TASK OBJECTIVE:
Once you find the line with "This screenshot has height=702, width=741." in the entries below, print it and each line after it up to and including the line with "Image resolution: width=704", exactly, without pictures.

RECORDS FOR THE TASK:
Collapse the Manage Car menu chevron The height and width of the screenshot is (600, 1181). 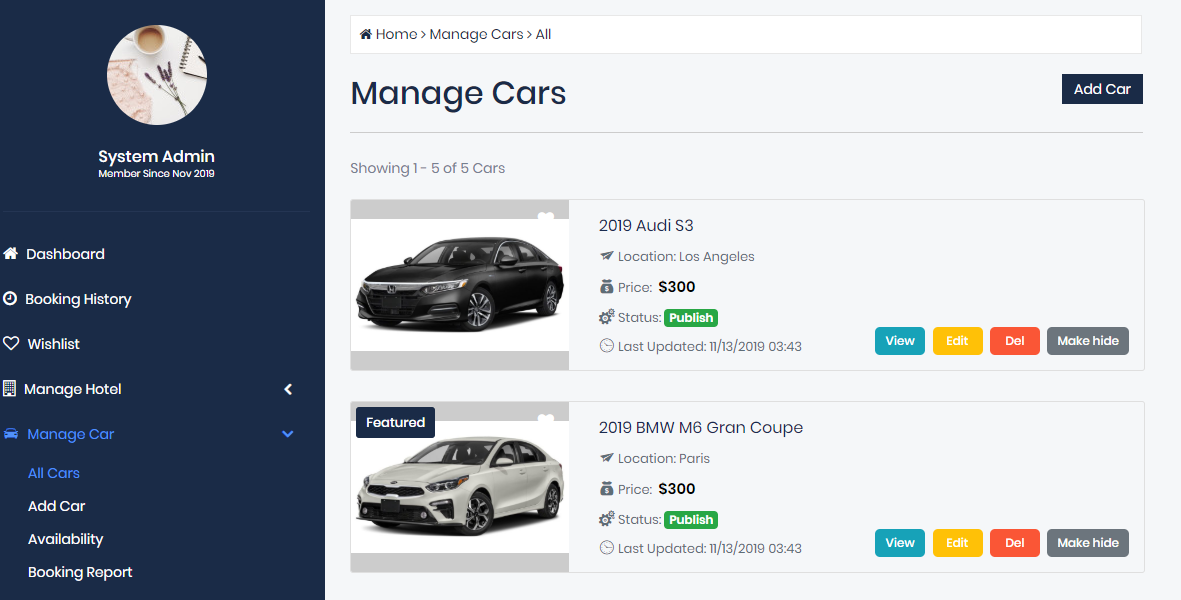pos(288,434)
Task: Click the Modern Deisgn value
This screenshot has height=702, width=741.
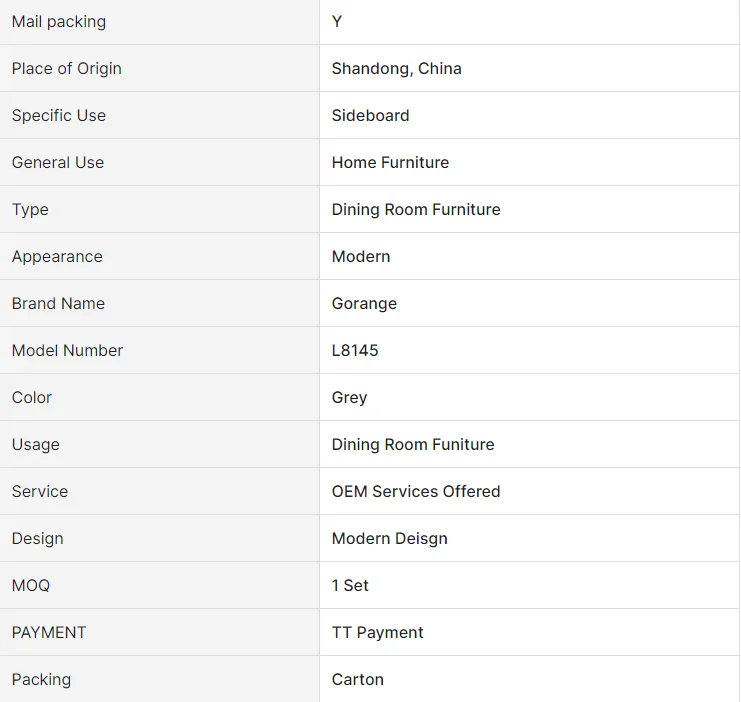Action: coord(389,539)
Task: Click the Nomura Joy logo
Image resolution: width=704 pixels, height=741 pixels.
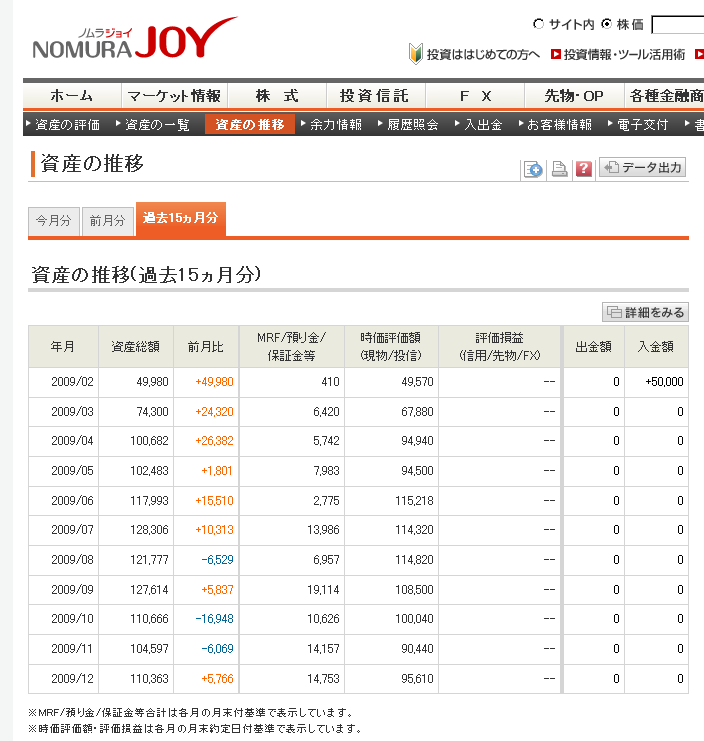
--
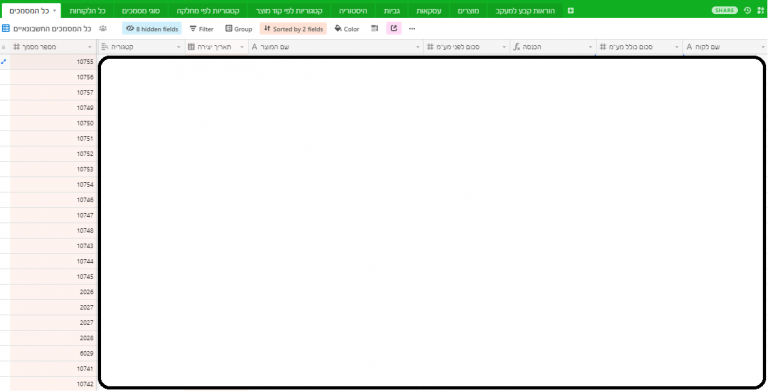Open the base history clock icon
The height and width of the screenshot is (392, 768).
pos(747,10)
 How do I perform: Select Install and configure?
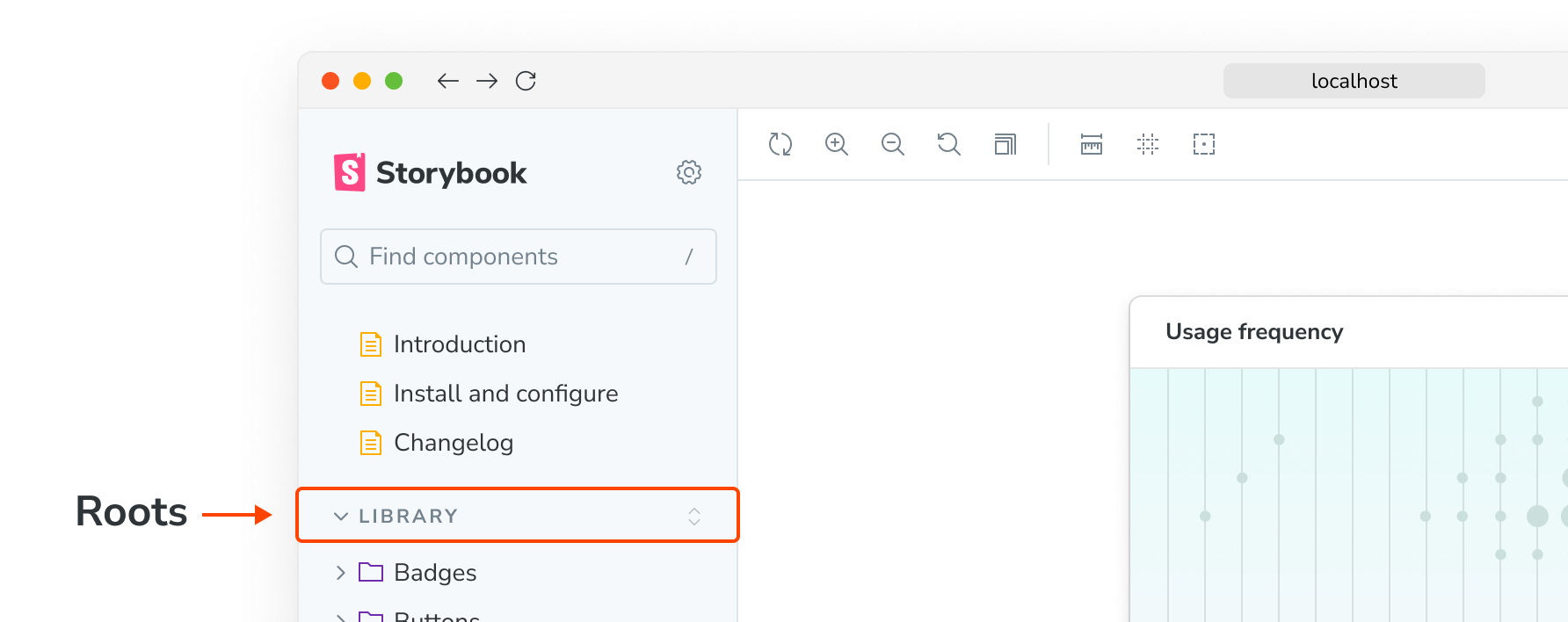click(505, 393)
--
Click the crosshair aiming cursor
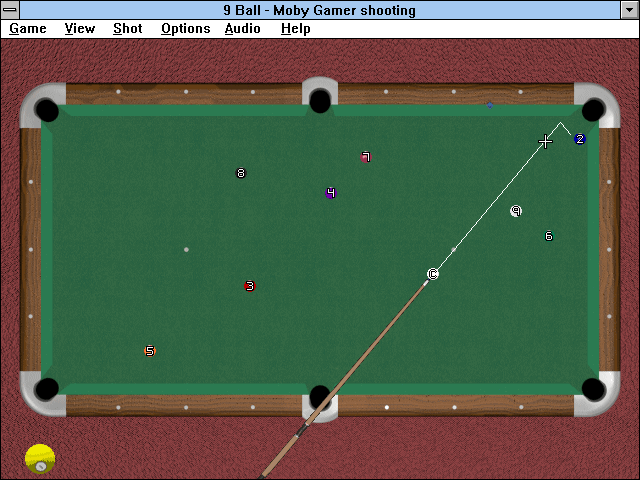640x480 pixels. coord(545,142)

RESULT FOR THIS EXERCISE:
This screenshot has height=702, width=741.
Action: coord(389,539)
Task: Click the Nomura Joy logo
Image resolution: width=704 pixels, height=741 pixels.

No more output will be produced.